[Dataset entries]
BEGIN
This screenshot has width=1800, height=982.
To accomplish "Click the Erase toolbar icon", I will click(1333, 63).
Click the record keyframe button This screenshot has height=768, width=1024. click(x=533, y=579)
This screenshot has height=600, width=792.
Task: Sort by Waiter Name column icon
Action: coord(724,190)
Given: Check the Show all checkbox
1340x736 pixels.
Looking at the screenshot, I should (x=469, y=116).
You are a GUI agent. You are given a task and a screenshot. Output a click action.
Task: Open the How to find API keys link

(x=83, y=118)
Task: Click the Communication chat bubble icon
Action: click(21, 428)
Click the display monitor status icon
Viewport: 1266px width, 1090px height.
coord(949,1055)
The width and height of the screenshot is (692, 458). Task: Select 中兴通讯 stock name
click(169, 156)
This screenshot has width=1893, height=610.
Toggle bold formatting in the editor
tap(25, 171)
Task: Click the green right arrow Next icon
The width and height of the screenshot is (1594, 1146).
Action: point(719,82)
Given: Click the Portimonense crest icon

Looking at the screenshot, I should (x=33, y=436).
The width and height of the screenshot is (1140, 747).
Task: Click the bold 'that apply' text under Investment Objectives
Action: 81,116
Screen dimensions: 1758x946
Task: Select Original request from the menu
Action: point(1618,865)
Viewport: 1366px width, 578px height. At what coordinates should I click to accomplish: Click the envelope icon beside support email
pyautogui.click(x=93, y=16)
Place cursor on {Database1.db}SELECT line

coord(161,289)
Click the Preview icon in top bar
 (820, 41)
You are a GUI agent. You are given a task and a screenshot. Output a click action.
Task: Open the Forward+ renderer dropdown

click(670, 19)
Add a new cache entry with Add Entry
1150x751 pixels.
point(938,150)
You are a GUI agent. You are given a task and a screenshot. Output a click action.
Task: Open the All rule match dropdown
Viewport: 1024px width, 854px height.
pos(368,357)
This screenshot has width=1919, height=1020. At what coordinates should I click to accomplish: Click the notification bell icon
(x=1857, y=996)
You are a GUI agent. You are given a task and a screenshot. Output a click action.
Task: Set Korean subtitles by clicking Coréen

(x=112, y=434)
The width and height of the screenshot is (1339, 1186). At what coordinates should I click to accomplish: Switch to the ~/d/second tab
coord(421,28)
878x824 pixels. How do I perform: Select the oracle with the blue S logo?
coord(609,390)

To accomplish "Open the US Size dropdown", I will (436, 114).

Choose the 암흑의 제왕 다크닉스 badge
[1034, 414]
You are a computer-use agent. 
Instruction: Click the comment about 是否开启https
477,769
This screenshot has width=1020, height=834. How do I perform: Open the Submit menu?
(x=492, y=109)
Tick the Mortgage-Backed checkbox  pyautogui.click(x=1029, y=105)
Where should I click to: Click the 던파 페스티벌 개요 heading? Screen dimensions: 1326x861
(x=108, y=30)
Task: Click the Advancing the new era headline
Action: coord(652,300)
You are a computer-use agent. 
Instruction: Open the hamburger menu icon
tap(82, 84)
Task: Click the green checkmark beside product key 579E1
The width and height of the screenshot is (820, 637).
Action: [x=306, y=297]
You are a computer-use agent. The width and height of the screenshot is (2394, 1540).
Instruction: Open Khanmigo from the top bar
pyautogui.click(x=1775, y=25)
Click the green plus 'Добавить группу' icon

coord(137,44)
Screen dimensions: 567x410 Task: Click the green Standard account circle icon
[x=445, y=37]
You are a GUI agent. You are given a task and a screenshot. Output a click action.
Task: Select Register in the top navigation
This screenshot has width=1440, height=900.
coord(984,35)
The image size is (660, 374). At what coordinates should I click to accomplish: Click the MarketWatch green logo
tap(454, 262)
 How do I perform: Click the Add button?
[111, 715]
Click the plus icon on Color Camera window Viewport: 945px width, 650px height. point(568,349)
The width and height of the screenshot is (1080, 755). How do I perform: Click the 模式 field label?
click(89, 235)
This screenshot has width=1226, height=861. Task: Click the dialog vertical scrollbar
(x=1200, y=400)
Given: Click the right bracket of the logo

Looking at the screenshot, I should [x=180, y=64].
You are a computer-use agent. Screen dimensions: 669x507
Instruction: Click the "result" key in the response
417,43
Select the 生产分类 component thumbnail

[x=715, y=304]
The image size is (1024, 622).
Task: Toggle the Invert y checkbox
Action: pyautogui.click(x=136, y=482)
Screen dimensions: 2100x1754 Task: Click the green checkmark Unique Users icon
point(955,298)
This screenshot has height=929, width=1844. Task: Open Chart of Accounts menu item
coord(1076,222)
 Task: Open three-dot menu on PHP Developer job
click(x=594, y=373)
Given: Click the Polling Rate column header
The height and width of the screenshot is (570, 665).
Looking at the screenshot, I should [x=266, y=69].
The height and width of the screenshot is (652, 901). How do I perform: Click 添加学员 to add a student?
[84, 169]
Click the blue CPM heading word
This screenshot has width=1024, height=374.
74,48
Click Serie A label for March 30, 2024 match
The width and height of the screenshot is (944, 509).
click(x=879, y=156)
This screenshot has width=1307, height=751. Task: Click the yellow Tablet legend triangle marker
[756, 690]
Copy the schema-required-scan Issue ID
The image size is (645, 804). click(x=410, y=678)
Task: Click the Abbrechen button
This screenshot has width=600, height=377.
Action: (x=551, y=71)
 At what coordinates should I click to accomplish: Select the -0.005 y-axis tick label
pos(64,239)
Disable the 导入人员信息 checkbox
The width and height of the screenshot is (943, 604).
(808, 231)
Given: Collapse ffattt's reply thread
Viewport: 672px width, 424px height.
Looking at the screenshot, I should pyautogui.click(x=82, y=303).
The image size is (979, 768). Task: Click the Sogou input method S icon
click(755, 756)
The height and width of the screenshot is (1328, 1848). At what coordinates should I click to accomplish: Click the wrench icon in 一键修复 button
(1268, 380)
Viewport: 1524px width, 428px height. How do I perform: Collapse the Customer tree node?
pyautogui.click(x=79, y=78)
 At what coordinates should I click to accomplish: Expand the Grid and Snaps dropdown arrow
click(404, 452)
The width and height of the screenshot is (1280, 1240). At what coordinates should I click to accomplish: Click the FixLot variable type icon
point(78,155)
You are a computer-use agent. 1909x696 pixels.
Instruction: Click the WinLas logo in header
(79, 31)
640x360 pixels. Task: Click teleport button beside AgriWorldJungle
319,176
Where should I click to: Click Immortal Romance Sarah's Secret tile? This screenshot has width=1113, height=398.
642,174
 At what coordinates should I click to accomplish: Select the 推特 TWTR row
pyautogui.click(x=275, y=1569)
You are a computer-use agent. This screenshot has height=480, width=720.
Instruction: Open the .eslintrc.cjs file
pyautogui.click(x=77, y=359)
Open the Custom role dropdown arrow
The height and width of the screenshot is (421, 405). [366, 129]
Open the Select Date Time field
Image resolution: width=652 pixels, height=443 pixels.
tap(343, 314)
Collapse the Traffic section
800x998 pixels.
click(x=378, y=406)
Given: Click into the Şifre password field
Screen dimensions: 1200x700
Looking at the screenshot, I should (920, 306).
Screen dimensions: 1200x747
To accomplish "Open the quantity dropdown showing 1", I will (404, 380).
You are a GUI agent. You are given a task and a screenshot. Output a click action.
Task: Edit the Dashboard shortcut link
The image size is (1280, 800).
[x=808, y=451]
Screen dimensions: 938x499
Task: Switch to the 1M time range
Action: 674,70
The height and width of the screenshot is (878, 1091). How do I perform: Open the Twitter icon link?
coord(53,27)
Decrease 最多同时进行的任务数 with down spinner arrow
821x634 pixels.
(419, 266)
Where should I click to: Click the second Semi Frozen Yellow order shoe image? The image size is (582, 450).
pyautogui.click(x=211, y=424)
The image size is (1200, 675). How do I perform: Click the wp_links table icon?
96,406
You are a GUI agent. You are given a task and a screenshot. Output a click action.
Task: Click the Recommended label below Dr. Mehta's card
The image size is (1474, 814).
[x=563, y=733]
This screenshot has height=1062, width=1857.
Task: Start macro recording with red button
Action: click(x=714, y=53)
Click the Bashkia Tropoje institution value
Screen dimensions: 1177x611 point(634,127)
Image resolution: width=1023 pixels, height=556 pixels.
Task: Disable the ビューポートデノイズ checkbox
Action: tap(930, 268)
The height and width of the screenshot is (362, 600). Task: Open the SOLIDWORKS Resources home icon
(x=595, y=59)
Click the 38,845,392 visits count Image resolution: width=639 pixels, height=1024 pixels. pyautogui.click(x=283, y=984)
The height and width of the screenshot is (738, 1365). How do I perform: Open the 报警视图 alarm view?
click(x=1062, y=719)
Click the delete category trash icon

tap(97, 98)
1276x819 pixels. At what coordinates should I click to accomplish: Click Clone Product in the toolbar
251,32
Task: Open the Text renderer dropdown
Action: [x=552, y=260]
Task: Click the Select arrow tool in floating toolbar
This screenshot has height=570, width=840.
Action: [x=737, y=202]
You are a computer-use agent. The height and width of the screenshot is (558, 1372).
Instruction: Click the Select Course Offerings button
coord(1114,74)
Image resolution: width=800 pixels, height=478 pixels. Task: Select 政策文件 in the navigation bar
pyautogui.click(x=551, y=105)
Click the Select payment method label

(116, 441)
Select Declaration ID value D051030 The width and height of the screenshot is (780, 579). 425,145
END
» What this task involves
If a line holds the string "will", it counts; please state how many such lines there are in the data, with nothing more.

» Output of the task
3